I've been ruminating about those two numbers for quite some time and I'm afraid that I can't see how things will play out.  Stay with me for a moment and I'll clarify as we go along.  First, you need to understand that PERS gets money from three places:  employee contributions (regardless of who pays it), employer contributions, and earnings.  Currently, about 71% (or something close) of PERS' income derives from earnings on the fund.  The rest comes from contributions made by employers and by employees.  Suppose for a moment that the legislature decides to do away with the mandatory 6% employee contribution.  What that means is that no money will be contributed to the fund from employees.  That reduces the income source to two:  employer contributions and earnings.  If the fund doesn't get 6% from employees then its overall cash flow changes, and the unfunded liability rises.  We don't want that, so we might have to increase employer rates to offset the loss of funds from employees.  Now, here's where the second shoe drops.  The fund assumes an 8% return on investment annually.  This is true for employers, is true for employees (Tier 1 anyway), and for all retirees.  If PERS lowers the assumed rate to, say, 6.5% or 7%, then Tier 1 rate guarantee goes down for all future earnings, the actuarial tables are revised for future retirees to reflect lower earnings growth, and the disparity between actual earnings and needed earnings rises.  There is only one place to get that money - from employers.  So, as you can see, both the Legislature and the PERS Board have a real conundrum on their hands.  If you eliminate the employee contribution (and the employer obligation for the "pick up" where it exists), employer rates will go down, but the overall health of the fund declines as well.  Consequently, while employers might see a first pass reduction of 6% in their overall contributions,  PERS will be forced to raise the rates to offset the anticipated unfunded actuarial liability that arises from having less cash flow to the fund.  Then, if they also cut the assumed rate, employers will again be called on to contribute more.  If you're lowering the assumed rate, you're admitting that you can't grow your way out of the problem.  The solution is to get more from the employers, not less.
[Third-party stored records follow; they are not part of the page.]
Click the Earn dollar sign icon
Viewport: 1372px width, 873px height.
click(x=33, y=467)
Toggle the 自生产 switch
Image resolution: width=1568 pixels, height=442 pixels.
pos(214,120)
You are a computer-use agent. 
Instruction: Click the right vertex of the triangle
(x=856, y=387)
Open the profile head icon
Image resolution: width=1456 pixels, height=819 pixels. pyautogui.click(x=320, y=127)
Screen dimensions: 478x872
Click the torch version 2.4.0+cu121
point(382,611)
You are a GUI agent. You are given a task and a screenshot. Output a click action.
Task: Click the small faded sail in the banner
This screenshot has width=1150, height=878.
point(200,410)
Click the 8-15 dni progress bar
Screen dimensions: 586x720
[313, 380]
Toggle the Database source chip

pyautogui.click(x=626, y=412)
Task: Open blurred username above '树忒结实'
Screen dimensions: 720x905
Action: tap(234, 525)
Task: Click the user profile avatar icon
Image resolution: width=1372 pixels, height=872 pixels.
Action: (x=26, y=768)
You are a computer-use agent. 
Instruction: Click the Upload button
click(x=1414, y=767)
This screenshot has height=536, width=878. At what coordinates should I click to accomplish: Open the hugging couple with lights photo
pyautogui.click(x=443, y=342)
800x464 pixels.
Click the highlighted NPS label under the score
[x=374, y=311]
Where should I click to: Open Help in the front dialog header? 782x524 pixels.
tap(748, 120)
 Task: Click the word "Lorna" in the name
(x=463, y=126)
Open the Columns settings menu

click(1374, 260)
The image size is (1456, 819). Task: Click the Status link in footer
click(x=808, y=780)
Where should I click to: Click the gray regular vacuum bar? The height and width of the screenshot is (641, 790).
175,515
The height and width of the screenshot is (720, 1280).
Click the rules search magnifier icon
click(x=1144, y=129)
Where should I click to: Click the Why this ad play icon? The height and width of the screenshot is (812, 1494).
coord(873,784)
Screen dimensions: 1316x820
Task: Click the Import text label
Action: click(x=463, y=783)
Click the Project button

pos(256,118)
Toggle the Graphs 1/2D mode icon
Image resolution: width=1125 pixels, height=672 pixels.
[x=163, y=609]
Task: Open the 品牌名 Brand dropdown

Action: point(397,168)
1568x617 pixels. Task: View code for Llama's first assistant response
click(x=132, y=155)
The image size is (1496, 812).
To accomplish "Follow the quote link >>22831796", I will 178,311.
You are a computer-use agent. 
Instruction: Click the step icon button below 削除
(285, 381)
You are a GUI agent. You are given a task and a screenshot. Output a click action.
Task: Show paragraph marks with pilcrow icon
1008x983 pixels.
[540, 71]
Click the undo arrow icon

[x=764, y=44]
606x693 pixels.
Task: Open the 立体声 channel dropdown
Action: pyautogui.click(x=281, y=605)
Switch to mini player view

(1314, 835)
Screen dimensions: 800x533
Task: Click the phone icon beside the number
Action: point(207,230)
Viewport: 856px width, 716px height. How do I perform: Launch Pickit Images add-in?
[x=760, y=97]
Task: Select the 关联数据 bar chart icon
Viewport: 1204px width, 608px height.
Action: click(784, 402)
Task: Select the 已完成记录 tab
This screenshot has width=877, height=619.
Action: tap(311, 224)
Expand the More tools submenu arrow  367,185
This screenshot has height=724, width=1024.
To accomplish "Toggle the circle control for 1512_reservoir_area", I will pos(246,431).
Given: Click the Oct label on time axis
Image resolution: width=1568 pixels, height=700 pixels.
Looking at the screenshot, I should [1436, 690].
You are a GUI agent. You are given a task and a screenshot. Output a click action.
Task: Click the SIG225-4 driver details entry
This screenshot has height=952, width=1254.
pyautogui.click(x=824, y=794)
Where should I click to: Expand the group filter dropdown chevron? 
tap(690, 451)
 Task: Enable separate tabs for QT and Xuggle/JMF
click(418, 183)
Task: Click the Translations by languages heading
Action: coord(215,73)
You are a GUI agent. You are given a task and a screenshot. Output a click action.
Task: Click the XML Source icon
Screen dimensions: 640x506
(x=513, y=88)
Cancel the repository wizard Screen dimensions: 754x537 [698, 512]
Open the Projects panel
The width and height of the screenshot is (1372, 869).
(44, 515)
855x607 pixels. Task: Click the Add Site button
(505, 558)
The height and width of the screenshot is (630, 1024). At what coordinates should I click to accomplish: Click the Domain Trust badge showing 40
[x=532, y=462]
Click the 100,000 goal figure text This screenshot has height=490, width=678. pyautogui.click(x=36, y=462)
So, while these two issues should be of concern to everyone, the ones who will really be opposing any change in the assumed rate will be the employers.  So will Tier 1 actives and in actives, but their voices will not count as much as the employers.  As far as the 6% goes, the only way that could change is to make it owned by employees.  That means an effective 6% pay cut for all those employees working for employers providing the pickup (largely State of Oregon).  Many employers today do NOT pick up the 6%.  Way back when this was first raised, employers and the employees and their unions agreed to some compromise that has the employees picking up their 6% and the employers provided some initial boost to base salaries as a partial offset.  The State doesn't have that luxury.  So, what I expect will happen is that this issue will come up during collective bargaining and the legislature will, likely, stay away from it.  On the surface it sounds like a great way to save some money, but the money saved will end up being very expensive for employers in the long run (and in the short run).

I'm not a seer, nor a forecaster, nor even that connected, but logic dictates that the two numbers Thompson suggests are going to become most important are likely to be backed away from by the Legislature when the true nature of the problem is explained to them in financial terms.  Those dogs won't hunt.  

What this means is that we are going to have to be especially alert because when you take away obvious things, the less obvious become more attractive.  Keep your eyes peeled, and ask hard questions to candidates running for legislative office.  Try to expose their real positions and what their objectives might be.  Knowledge is power in the age of worry.